Present the entries below as a Markdown table with a Row column for the row number and a Line column for each line, skipping blank lines and leaving the pictures out.

[START OF Provided entries]

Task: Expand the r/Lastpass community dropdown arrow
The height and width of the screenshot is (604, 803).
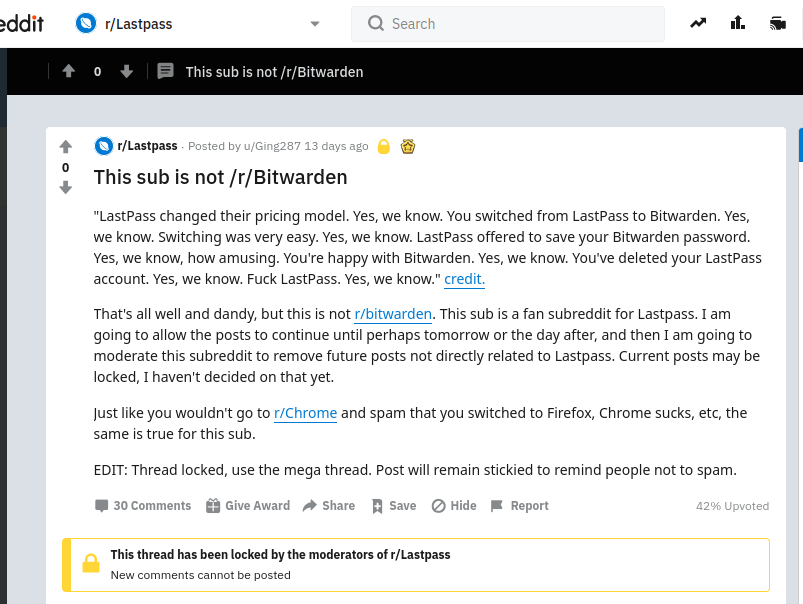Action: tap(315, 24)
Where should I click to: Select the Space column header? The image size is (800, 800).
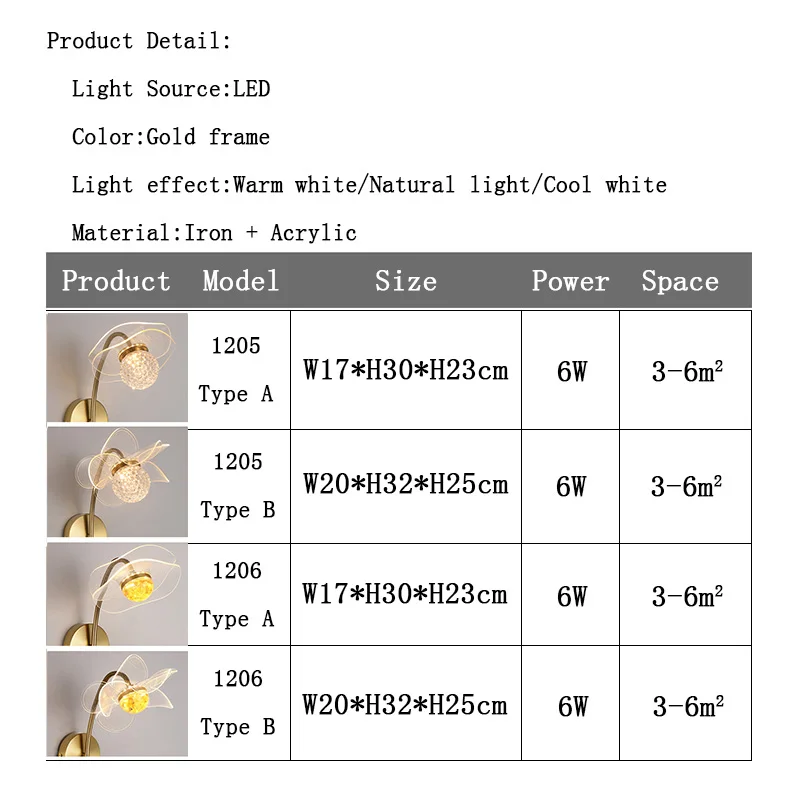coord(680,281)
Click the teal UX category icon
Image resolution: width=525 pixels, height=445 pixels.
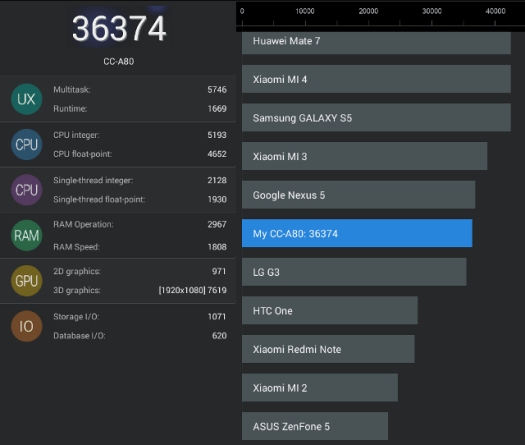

[END OF Provided entries]

**Exercise result**
| Row | Line |
|---|---|
| 1 | Task: Expand the r/Lastpass community dropdown arrow |
| 2 | The height and width of the screenshot is (604, 803). |
| 3 | Action: tap(315, 24) |
| 4 | Where should I click to: Select the Space column header? The image size is (800, 800). |
| 5 | coord(680,281) |
| 6 | Click the teal UX category icon |
| 7 | Image resolution: width=525 pixels, height=445 pixels. |